下の本文のうち、「それまで順調に進んでいた面接」から「した」と入社は叶わなかった。」までを一字一句変えずに書き写しなさい。

本文 –
::::::::

それは今から20年ほど前のこと。女性は40歳だった。面接は4か月に渡って3度行われた。編集部では女性に詳しく話を聞いた。

「私の目の前でサンドイッチを食べ始めました」

「初回から面接した事業部のデザイン担当課長さんは、『是非採用したい、自分の中ではほぼ確約』と言っていたし、同社のデザイナー数名とも一度会い、『これから一緒に仕事しましょう』と会食もしたので、私は期待していました」

それまで順調に進んでいた面接は最終の事業部長面接までこぎつけた。面接官は女性を採用したいと言っていた課長と事業部長の男性2人だった。ところが、いざ面接が始まると信じられない対応が待っていた。

「少し遅れて来た事業部長が、私の目の前でサンドイッチを食べ始めました。スーツを着て緊張し面接に臨んでいた私には非常に失礼な印象で、『へー、で、今まで何してきたの?』と口をもぐもぐさせながら馬鹿にしたような口調で問われました。その様子を見ただけで、『これは不採用だな、課長に請われ仕方ないから面接してるんだな』という印象がありありと出ていました」

失礼な面接の結果は、「しばらくして不採用の連絡が課長さんからきて、課長さんは本当に申し訳なさそうでした」と入社は叶わなかった。

ちなみに、採用活動中に会社に提出したデザイン案の商品は「いわゆる建材」だと教えてくれた。

「住宅建材商品なので工務店、施工業者、代理店に1000個でいくらという販売方法で売ります。金額は何個買ってくれたかで変わります。ちなみにカタログに載っている価格が目安ですが、それの半額程が実際の売価です。1つ10万円ぐらいでしょうか」

これを、面接期間の数ヶ月で10点ほどデザインした。デザイン料だけ取るとすれば値段はいくらか聞いてみると

「初めのアイディア提案だけで最低でも1点10万円、その後、素材、構造まで含めるなら1点30万円」

::::::::

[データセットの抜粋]
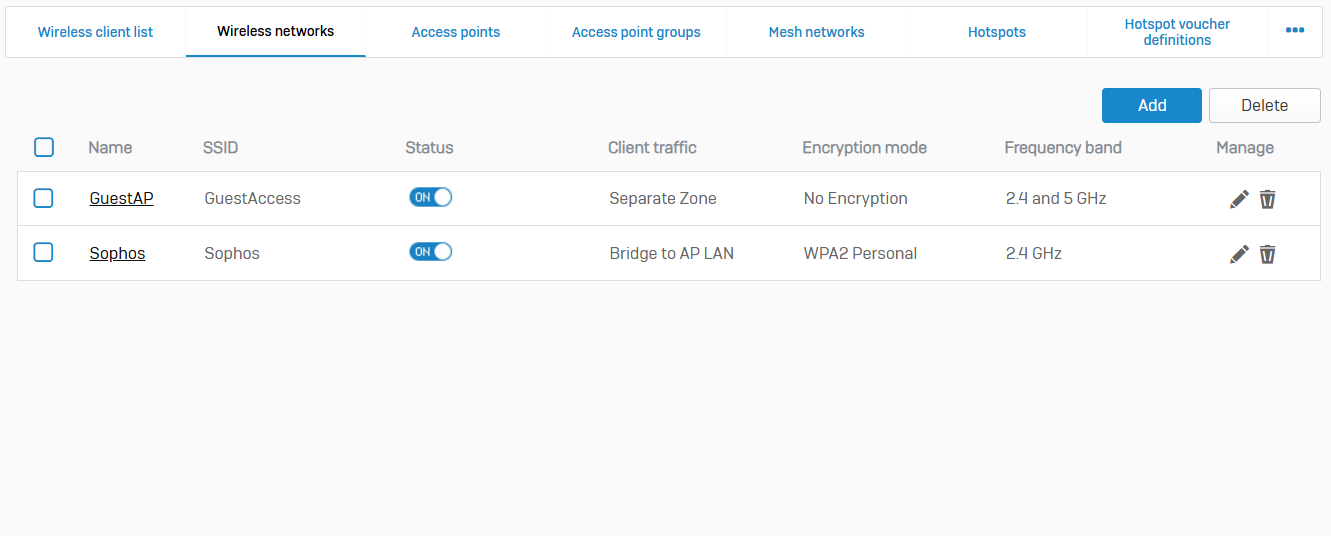Click the Delete button
The image size is (1331, 536).
pos(1264,105)
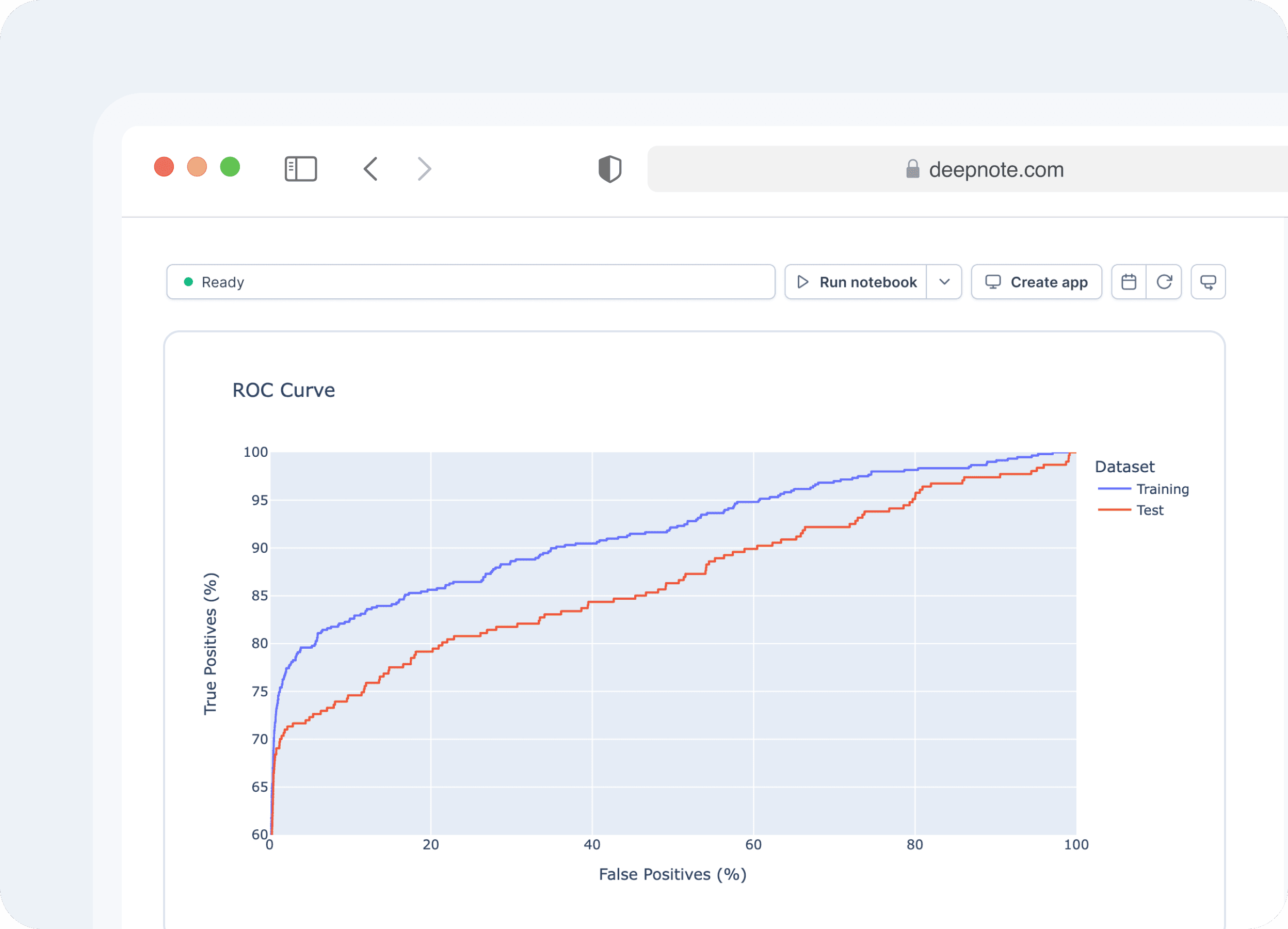Open the schedule calendar icon
The height and width of the screenshot is (929, 1288).
click(1129, 282)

::::::::

課題への解答 –
それまで順調に進んでいた面接は最終の事業部長面接までこぎつけた。面接官は女性を採用したいと言っていた課長と事業部長の男性2人だった。ところが、いざ面接が始まると信じられない対応が待っていた。

「少し遅れて来た事業部長が、私の目の前でサンドイッチを食べ始めました。スーツを着て緊張し面接に臨んでいた私には非常に失礼な印象で、『へー、で、今まで何してきたの?』と口をもぐもぐさせながら馬鹿にしたような口調で問われました。その様子を見ただけで、『これは不採用だな、課長に請われ仕方ないから面接してるんだな』という印象がありありと出ていました」

失礼な面接の結果は、「しばらくして不採用の連絡が課長さんからきて、課長さんは本当に申し訳なさそうでした」と入社は叶わなかった。